Su mente se sentía bien. Su cuerpo se liberaba, la imagen de su difunta pareja se pintó en sus ojos, sonrió al saber que podía estar vengando algo que nunca supo quién lo causó. Sus puños dolían, sus nudillos también comenzaban a sangrar, pero aquello no importaba cuando podía desquitarse con alguien más.

—Gus... —Su boca se cerró por otro golpe. Gustabo por inercia se colocó sobre de él aprovechando poder tomarlo de los cabellos y probar golpear su cabeza con el piso.

—Dios mío —musitó siguiendo con los puñetazos en el contrario. —¡Oh creador del cielo!

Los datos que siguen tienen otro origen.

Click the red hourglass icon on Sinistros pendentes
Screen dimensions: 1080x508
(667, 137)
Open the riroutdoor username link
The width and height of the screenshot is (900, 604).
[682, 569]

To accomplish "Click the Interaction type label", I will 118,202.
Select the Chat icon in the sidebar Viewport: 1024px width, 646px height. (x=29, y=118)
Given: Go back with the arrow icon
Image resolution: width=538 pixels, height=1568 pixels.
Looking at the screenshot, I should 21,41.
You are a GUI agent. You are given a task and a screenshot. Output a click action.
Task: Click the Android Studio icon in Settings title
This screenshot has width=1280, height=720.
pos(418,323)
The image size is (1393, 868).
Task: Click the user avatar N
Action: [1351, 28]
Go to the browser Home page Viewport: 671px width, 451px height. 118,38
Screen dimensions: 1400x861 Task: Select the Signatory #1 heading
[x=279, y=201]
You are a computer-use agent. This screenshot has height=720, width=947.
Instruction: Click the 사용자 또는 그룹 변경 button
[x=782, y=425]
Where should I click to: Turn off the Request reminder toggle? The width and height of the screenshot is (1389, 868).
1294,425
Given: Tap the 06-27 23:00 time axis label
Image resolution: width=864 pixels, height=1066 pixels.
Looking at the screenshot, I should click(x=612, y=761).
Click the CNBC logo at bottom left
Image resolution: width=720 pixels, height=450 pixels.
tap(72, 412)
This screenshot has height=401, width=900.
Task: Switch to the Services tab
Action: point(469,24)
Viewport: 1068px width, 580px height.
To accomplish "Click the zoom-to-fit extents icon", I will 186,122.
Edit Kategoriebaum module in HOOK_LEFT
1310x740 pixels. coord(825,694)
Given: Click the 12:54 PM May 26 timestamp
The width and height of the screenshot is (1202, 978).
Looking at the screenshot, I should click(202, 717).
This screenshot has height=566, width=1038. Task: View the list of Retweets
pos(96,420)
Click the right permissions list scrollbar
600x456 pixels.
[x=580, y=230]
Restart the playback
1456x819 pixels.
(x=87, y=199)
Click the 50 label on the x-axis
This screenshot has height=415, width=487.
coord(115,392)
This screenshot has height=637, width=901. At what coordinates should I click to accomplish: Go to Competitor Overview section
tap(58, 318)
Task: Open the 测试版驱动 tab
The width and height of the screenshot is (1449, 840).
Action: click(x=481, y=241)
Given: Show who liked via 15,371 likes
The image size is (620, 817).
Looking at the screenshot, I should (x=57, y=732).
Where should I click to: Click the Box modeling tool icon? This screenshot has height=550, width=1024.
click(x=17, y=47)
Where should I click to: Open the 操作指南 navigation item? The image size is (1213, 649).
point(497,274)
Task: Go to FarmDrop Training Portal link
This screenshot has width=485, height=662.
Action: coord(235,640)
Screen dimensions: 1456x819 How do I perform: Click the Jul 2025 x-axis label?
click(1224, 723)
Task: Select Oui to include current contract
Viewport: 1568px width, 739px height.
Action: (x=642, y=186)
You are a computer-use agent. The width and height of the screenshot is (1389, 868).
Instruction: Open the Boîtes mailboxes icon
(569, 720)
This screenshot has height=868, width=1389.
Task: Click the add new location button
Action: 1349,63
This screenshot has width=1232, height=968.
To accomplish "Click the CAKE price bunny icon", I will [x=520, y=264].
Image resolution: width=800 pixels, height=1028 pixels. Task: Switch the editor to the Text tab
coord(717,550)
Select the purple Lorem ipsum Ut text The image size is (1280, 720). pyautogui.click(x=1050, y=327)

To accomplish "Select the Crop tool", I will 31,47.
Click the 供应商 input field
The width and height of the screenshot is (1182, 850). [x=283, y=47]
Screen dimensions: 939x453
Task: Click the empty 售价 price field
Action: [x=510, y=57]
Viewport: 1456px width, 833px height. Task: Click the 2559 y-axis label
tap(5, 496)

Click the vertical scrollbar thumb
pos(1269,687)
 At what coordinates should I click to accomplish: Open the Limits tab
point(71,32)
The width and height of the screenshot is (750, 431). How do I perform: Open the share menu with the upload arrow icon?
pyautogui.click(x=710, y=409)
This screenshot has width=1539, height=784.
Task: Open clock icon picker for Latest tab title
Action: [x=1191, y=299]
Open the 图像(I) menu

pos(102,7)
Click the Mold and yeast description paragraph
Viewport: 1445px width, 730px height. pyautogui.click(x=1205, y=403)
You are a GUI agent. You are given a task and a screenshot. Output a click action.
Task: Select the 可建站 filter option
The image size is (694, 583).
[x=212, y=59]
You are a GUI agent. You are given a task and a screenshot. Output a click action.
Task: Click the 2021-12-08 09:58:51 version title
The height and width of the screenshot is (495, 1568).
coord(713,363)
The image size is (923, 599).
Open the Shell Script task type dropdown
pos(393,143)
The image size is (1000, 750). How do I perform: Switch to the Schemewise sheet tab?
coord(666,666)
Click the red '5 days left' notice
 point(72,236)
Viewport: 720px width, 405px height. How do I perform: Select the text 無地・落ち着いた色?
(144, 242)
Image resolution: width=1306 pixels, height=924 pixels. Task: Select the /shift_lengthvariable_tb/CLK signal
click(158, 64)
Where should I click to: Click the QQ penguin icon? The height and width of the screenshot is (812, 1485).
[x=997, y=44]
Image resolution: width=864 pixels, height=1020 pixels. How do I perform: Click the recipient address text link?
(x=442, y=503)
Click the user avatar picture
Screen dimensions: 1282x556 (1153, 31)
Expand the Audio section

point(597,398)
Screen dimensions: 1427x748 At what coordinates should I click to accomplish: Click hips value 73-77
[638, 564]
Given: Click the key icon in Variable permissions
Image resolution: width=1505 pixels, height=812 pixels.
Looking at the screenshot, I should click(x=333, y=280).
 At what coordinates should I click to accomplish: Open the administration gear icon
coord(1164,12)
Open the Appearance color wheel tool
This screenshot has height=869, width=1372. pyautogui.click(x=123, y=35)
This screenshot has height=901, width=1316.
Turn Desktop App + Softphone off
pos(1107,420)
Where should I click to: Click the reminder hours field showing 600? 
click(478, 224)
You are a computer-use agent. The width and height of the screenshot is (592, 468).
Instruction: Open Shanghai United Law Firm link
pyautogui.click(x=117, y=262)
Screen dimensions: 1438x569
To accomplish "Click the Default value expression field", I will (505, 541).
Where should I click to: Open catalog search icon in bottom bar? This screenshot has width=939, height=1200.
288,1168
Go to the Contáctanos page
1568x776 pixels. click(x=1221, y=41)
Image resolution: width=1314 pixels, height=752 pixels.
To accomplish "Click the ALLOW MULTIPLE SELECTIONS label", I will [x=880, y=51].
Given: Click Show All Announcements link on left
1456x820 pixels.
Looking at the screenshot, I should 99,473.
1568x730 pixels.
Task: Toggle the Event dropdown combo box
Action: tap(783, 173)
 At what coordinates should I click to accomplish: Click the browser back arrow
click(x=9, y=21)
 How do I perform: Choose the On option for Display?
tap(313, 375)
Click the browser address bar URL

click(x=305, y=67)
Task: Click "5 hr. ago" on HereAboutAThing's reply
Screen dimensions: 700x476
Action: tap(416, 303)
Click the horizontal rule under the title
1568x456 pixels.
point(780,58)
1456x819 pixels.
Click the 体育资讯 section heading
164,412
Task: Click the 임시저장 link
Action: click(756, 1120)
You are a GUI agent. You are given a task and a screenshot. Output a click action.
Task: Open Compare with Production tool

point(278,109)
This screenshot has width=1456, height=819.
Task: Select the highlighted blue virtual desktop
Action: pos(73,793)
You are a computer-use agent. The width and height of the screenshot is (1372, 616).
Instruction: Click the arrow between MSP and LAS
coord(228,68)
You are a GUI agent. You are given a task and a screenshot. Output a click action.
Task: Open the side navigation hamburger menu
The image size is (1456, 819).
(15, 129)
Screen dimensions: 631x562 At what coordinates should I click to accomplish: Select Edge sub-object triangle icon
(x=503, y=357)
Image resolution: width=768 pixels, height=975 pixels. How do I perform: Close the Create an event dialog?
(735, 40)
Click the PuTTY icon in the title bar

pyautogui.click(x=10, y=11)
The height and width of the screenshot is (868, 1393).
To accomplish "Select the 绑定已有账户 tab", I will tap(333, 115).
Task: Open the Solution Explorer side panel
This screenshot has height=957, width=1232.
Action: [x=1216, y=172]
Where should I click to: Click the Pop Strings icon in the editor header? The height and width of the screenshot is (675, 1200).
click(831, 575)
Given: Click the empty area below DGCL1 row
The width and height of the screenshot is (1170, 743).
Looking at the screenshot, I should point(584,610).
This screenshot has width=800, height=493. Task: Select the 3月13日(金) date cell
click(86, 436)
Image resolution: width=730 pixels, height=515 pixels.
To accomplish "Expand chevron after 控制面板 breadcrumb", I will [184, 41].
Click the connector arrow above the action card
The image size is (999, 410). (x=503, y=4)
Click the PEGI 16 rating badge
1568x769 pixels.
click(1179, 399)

Soy tu gran prostituta.

Se detuvo cuando el contrario dejó de intentar suplicar por ayuda, miró cómo la cabeza sucia cayó en señal de haberse quedado inconciente. Gustabo lo tomó del cuello para levantarse cuando se dio cuenta que todo este tiempo había estado sentado en el estómago del contrario incapacitando su capacidad respiratoria. Su mirada fría se paseó por el cuerpo hasta fijarla en una roca próxima, se levantó y pateó el cuerpo con asco antes de acercarse a ella.

Era pesada, deforme y sucia como Horacio que estaba tendido en el piso inmóvil. Gustabo se imaginó a Segismundo de la misma manera, esta vez no lloró, solo se inclinó para tomar la roca, pero volvió a soltarla generando un ruido estruendoso cuando una silueta lo admiraba con los ojos tan abiertos que Gustabo tuvo que llevarse el antebrazo ensangrentado para remover el sudor y las lágrimas de ellos.

Yun lo miró atónito llevando su cuerpo al otro tendido. Sus manos tomaron la cabeza y comenzó a respirar fuertemente al ver la desfigurada cara de Horacio ante él. Gustabo seguía parado al final con la piedra en sus pies, su cerebro quería tomarla y romper la cabeza ajena, pero estaba ahí alguien que le impedía moverse preocupándose por su agresor, no por él. Miró su uniforme y dio una arcada al saber que había sangre de alguien más manchándolo.

—¡¿Qué hiciste?!

La voz de Yun ya no era suave ni quedita. Su mirada tampoco era dulce o compresiva. Era de miedo y Gustabo odió que lo vea de la misma manera que veía a Horacio cuando lo humillaba frente a toda una audiencia que reía y reía. No contestó, el asiático siguió gritando y él sólo se dispuso a caminar lejos de ahí.

No le preocupó nada, se sentía bien. Quería reírse y aceptar ser una basura dominada por alguien más de ahí. No era como Yun que obedecía a un anciano enfermo o como los demás que dormían cuando las luces se apagaban. Miró por última vez a su amigo que seguía sollozando sobre el cuerpo tendido de alguien más y se preguntó si alguien lloró a Segismundo de esa manera cuando lo descubrió muerto.

Sonrió y se encogió de hombros. Caminó a su dormitorio rezando un padre nuestro creyendo suficiente esa plegaria para que su querido amante lo perdone de haber desfigurado a alguien más. De una oración pasó a otra y otra más, se preguntó si a Dios le gustaba que le recen de esa manera, volvió a sonreír y entró a su dormitorio sin ninguna mirada juzgándolo.

Lo demás pasó muy rápido, él metiéndose al baño y abriendo la regadera de agua fría sin quitarse la ropa. Parecía como si nada hubiera pasado, como si alguien más no estuviese casi muerto por su culpa.